-- START OF Source passage --

Comparative Romance: An Accidental Opportunity

I have found myself simultaneously reading a Barbara Cartland romance novel and a Jane Austen novel. I actually can’t stand romance novels (well, ok… medieval french romance gets a bit of a pass, but I like the merveilleux and the bawdy, cheeky fabliaux far better). SO… because I have obstinately refused to give any sort of non-medieval-novels-billed-as-romance any attention at all, with the exception of the first few chapters of a Danielle Steele novel back in 1990, I am completely green when it comes to such things. What I’m trying to say is that I’ve never read Jane Austen before. *hangs head in shame* As well, I have only seen Mansfield Park and, well, if we’re stretching things considerably, Bridget Jones’ Diary.

I’m about halfway through Pride and Prejudice, and I love it. It’s utterly intellectual without entirely sacrificing the emotions and just brilliantly written. I can’t stand how repressive the culture is, but I’m learning quite a bit on a historical level.

The Cartland novel I’m reading is called The Magic of Love, a Jane Eyre takeoff with a little Martinique voodoo thrown in to spice it up a bit. I find the writing pedestrian, even adolescent at times. I feel like it’s something I would have written as a rough draft, just to get the ideas out on paper, so then I could edit it to make it all sound better. But no, there it is in fairly raw form. It’s historical fiction, so I get to compare it with Austen’s work in that respect, as well — Austen’s being primary source material and Cartland’s being secondary, so to speak.

A few months ago, in somewhat of a dare, I was challenged to give Cartland a go. When my friend bet me I wouldn’t make it past five pages, I narrowed my eyes, set my jaw, and moved my mouth into a smirk. Challenge accepted. I put a Cartland novel on hold at the library that night and nigh two months later (they’re apparently very popular), it finally made its way to me.

While I had the book in hand, wanting to open it for the first time, I was with my younger son. He was pleading with me to read Tough Trucks to him for the fortieth time. It was then that I had to laugh, realizing that over the years, I have developed a much higher tolerance for reading insipid tripe than, say, people who tend not to make a habit of reading books to children. This is not to say that children’s books are all terrible — they’re most assuredly not. BUT. Do you have any idea how much intestinal fortitude it took to read Garfield Discovers America aloud to my young, impressionable children? I did it once and never again will I stoop so low. That book needs either to be burned or to be hidden away for a few years and then brought out as a teaching tool for how problematic colonialist beliefs have shaped our world. I digress.

-- END OF Source passage --
-- START OF Material supplied --

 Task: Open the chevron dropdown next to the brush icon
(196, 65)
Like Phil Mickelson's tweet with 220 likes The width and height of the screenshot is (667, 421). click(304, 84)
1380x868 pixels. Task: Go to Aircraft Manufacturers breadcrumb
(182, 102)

-- END OF Material supplied --
-- START OF Material supplied --

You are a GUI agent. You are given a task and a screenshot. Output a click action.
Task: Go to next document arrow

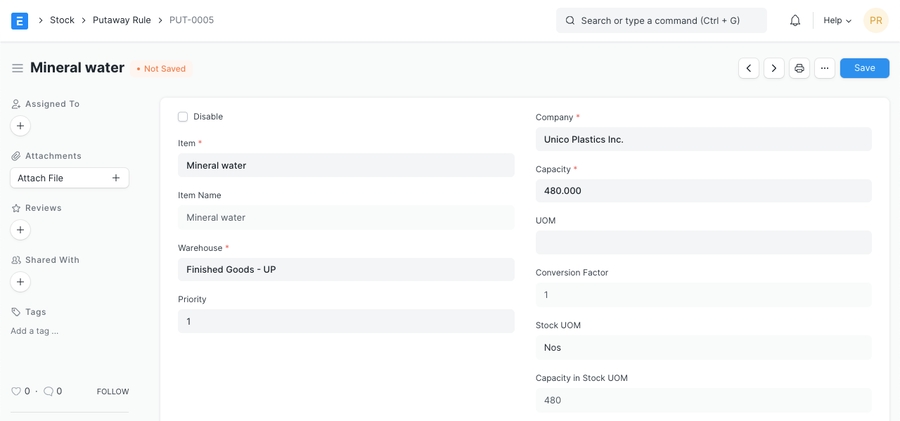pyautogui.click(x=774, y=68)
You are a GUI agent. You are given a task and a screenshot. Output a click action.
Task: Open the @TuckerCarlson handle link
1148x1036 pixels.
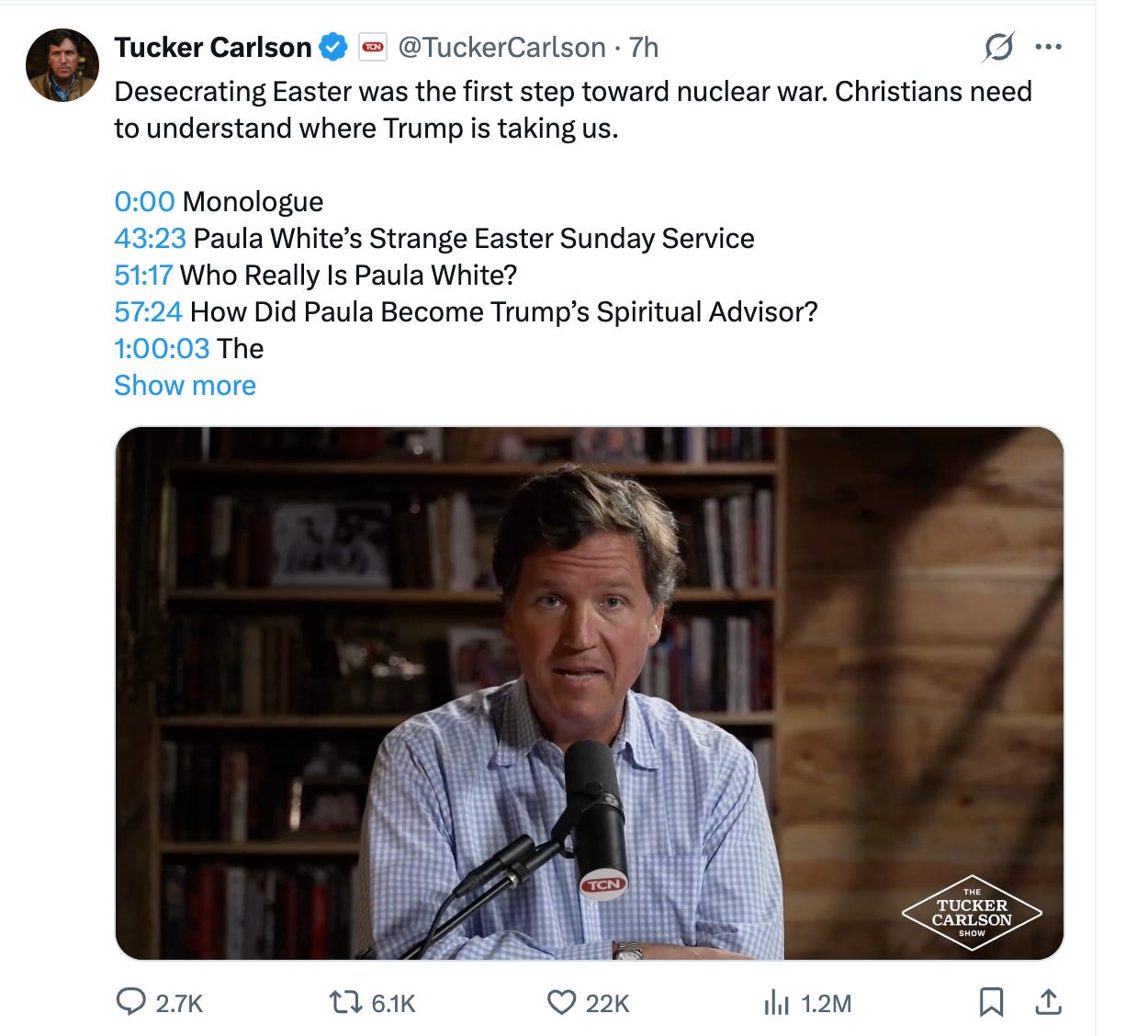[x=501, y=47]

-- END OF Material supplied --
-- START OF Material supplied --

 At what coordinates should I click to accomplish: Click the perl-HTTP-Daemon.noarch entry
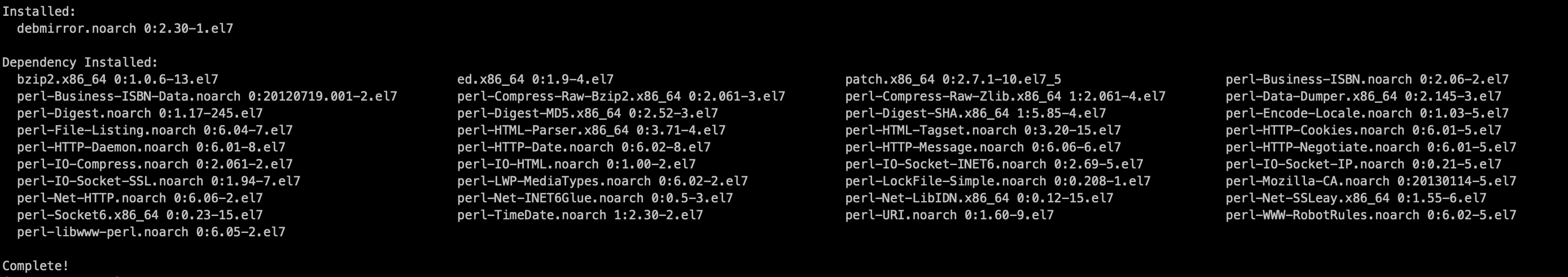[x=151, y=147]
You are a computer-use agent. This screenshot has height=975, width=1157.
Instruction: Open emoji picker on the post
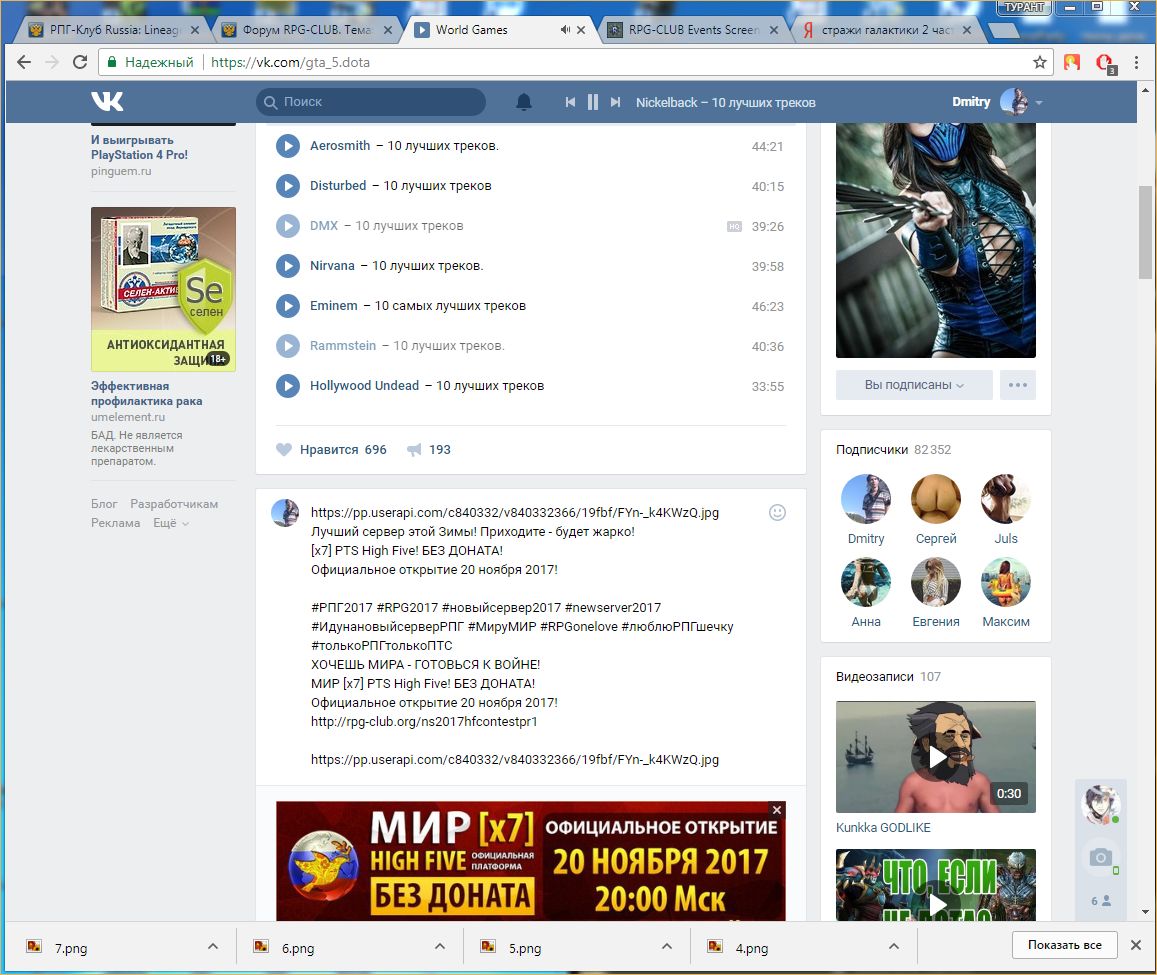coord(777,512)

-- END OF Material supplied --

▶ **What the exercise asks**: Pick up the blog post comparing the Cartland and Austen novels right after its final sentence and carry it forward.

▶ **Exercise response**:
I sailed past the fifth page. In fact, it took until page 45 of the 150-page Cartland novel before my jaw dropped. This was merely at a particularly ill-suited choice of adjective. For slight backstory, the father of the young, French-speaking girl had taken a backseat in her education and had left it to her second cousin. Now that the attractive governess has arrived — to teach her English, bien sûr — the father has had a change in attitude. The cousin tells the governess that she will give instructions regarding the child in the morning and this exchange follows:

“I shall do that,” the Comte said in a quiet voice.
“You?” Madame Boisset ejaculated. “Why? Why should you wish to interfere?”

Ejaculated. My goodness. What an evocative word there. And just… no. No no no no no. Non non non non non. You know, I would actually have been fine with ‘spurted.’ I may have snickered to myself because I’m 12, but I would have trudged forth without much of a second thought. But *ejaculated*?!? Oh no. Nope.

Earlier, I mused that I wished I could put it down but found myself compelled to continue. ‘Really,’ I keep telling myself, ‘it’s only 150 pages. The writing is ridiculously simplistic. I could be done with it by end of day tomorrow.’ It’s research. I’m curious. I feel like Gail Dines sorting through all those issues of Cosmo.

It wasn’t until I was reading on the subway later that I had to just put the damned book down. Things had become obvious to the governess and the Comte that there was a mutual attraction when I got to this little gem of a passage:

  “Do you mean,” she asked hesitatingly, “that you… love me?”
  The Comte smiled.
  “Love?” he questioned. “It is such an inadequate word to describe what I feel and what you mean to me. You are mine, Melita, mine although I have not even touched you, mine although for the moment I dare not ask you to marry me.”
  She was trembling as he went on:
  “But you are my woman, my real wife! Mine because our souls have met across eternity and we have found each other after who knows how many centuries of seeking?”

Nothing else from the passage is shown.